Canine proliferative histiocytic disorders (PHD) include nonneoplastic or nonmalignant conditions such as the benign cutaneous
histiocytoma of young dogs or the cutaneous and systemic histiocytoses (reactive histiocytic diseases), and malignant proliferations
including malignant fibrous histiocytoma, splenic fibrohistiocytic nodules, and histiocytic sarcoma (localized, disseminated,
hemophagocytic). This conference will focus on the various forms of canine histiocytic sarcoma (HS) and provide updates on
diagnosis, prognosis, and treatment.
Determining exactly what type of PHD a dog has developed is crucial because the prognosis and therapeutic approach of the
different syndromes are markedly different. It can be difficult to distinguish PHD from histiocytic inflammation, lymphoma,
or other round cell tumors and sarcomas with conventional histopathologic techniques. The development of various monoclonal
antibodies identifying an array of canine hematopoietic cell surface proteins (CDs or cluster of differentiation molecules)

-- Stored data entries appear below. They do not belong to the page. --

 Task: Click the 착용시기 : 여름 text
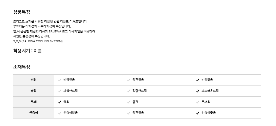click(x=27, y=51)
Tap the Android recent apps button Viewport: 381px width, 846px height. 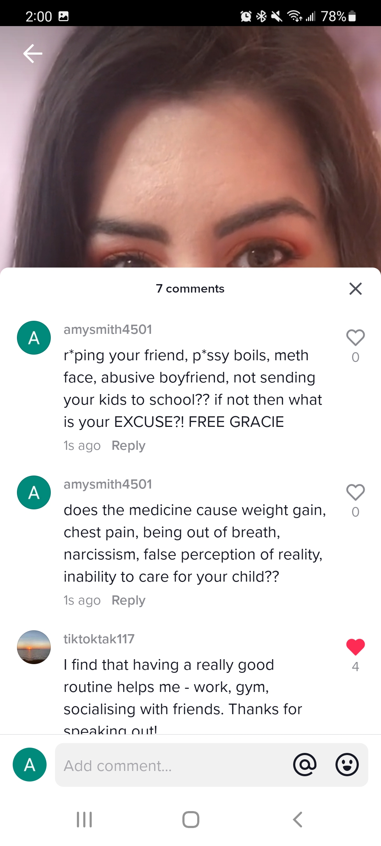(x=84, y=820)
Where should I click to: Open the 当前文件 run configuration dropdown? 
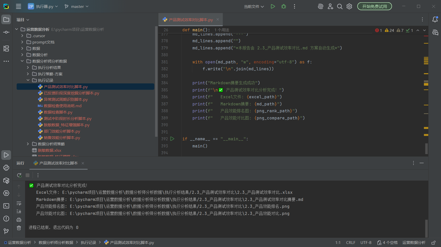click(254, 7)
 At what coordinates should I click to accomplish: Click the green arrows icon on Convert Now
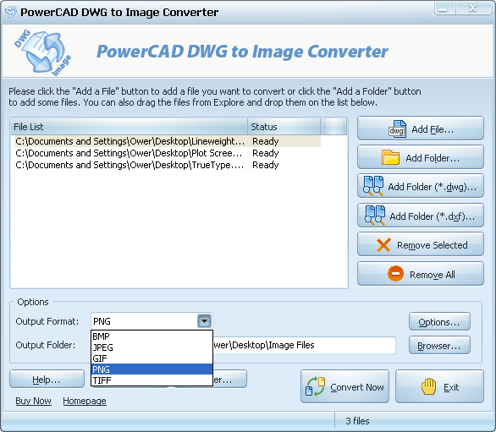coord(316,386)
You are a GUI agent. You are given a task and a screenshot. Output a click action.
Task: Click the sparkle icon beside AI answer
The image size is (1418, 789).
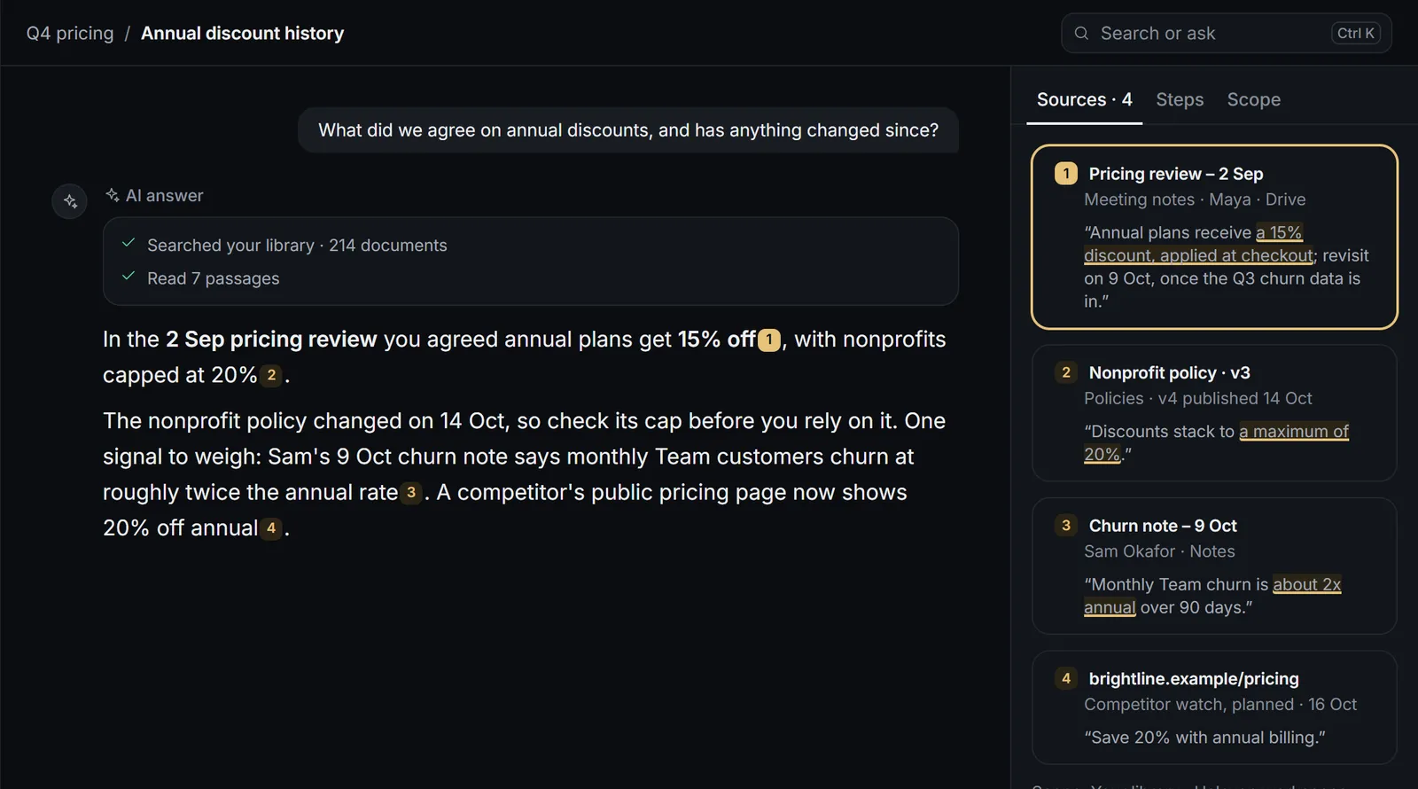pyautogui.click(x=113, y=195)
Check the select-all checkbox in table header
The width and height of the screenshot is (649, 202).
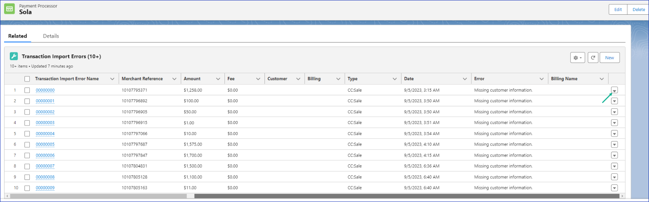click(27, 79)
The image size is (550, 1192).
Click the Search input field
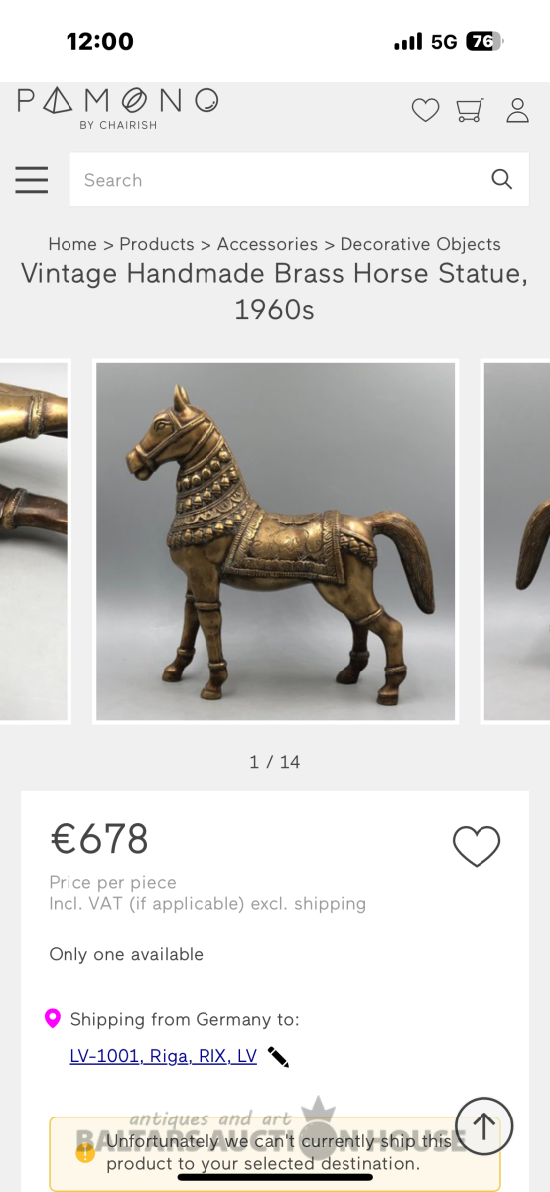tap(300, 180)
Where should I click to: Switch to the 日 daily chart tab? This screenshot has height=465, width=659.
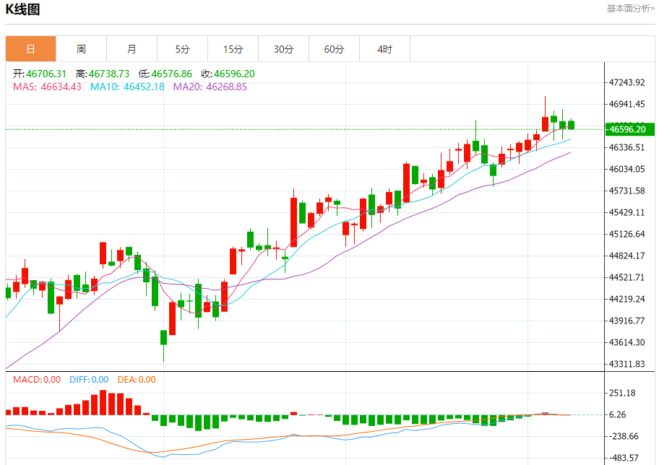tap(30, 49)
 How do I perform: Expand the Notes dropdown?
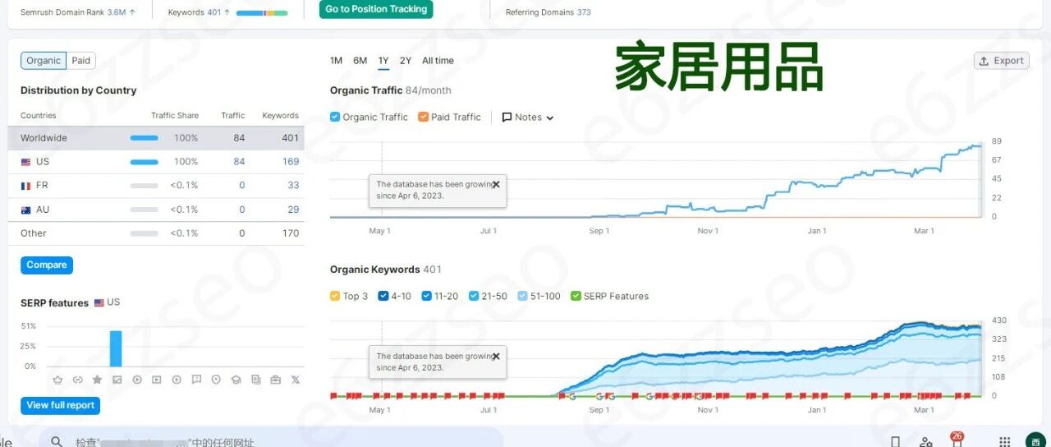click(x=528, y=118)
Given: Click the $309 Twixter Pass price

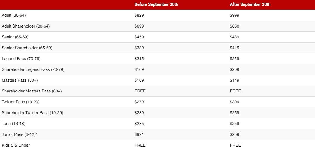Looking at the screenshot, I should (235, 102).
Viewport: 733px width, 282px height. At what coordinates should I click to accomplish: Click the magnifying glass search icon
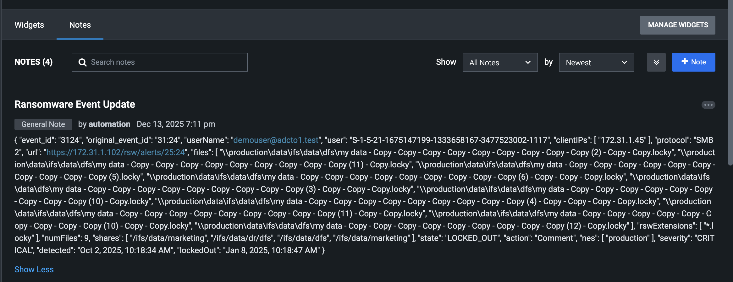click(x=82, y=62)
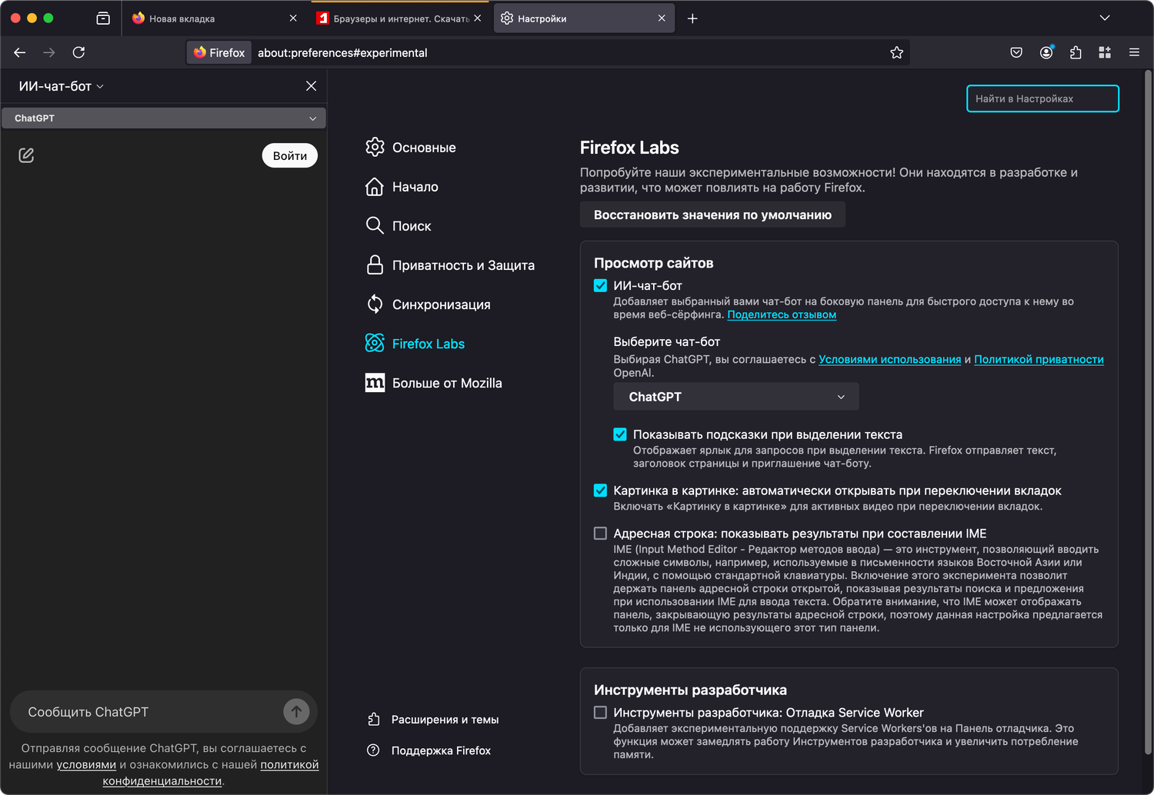Screen dimensions: 1154x795
Task: Close the ИИ-чат-бот sidebar
Action: tap(311, 86)
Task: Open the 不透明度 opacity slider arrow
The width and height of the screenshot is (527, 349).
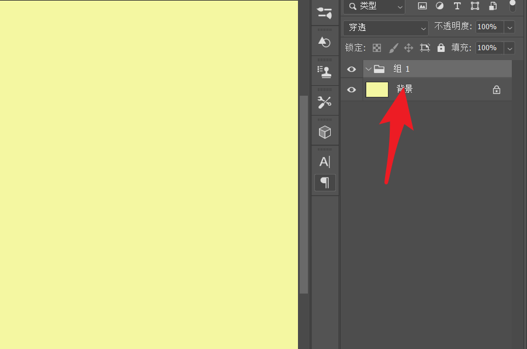Action: point(509,27)
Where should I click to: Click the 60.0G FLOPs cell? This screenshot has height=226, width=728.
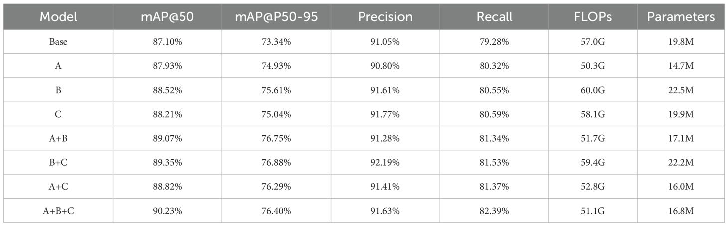point(592,90)
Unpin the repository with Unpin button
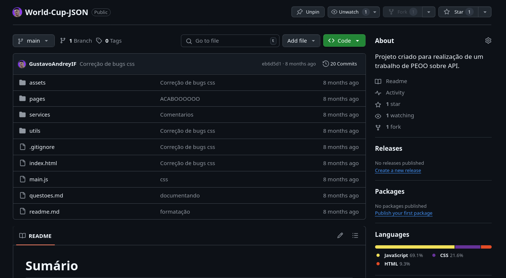Image resolution: width=506 pixels, height=278 pixels. pos(308,12)
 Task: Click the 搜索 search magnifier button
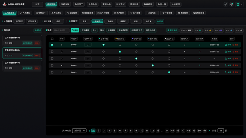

helps to diagnose PHD more precisely, and our ability to diagnose, prognosticate, and treat these diseases will only improve
with time and further refinements in diagnostic techniques and therapeutic options.
Histiocytic sarcoma was initially described in Bernese mountain dogs, where it is recognized as a familial disorder and recently
demonstrated to have an autosomal oligogenic mode of transmission. All forms of HS have been found to be frequent in other
predisposed breeds including retrievers (golden, flat coated, Labrador) and the rottweiller. Though genetics clearly play
a role in certain PHD, the exact pathogenesis and etiology currently remain unknown.
The HS complex typically affects middle-age to older dogs, but may also be diagnosed in younger dogs. It is characterized
by proliferation and tissue infiltration of atypical histiocytic cells that often involves multiple organs simultaneously.
Canine histiocytic sarcoma may initially present as solitary tumor (localized HS – periarticular vs. other sites) or multicentric disease (disseminated HS – previously called malignant histiocytosis) but eventually widespread
metastasis is observed in a majority of cases. A third form of HS, haemophagocytic HS was recently described.
CELLULAR ORIGIN
Historically, PHD have been classified as diseases of histiocytes, which are tissue-based leukocytes. Histiocytes are divided
into two separate phenotypic lineages, macrophages and dendritic (antigen-presenting) cells, and are found in all tissues.
Both of these lineages originate from a common CD34+ precursor in the bone marrow and, with exposure to specific cytokines
and growth factors, differentiate to become cells of the monocyte/macrophage lineage or of the dendritic cell type. After
differentiation, macrophages and dendritic cells still share many surface antigens and receptors for immunoglobulin and complement
molecules but, despite many similarities, enough differences (morphologic, phenotypic, functional) exist to categorize them
as distinct cell lineages.
Macrophages are part of the innate immune system and function mainly as phagocytic cells that can digest foreign antigens
intracellularly and present peptides on their cell surface in association with MHC-class II molecules. Dendritic cells, on
the other hand, tend to be poorly phagocytic and mainly process foreign antigens and then present them to T lymphocytes to
evoke a specific immune response. Therefore, dendritic cells are one of many types of professional antigen-presenting cells
(APCs). Dendritic APCs typically coexpress the cell surface markers CD1a, b, c, CD11c, and MHC-class II, therefore canine
HPD are diseases of Langerhans cells (skin dendritic cells).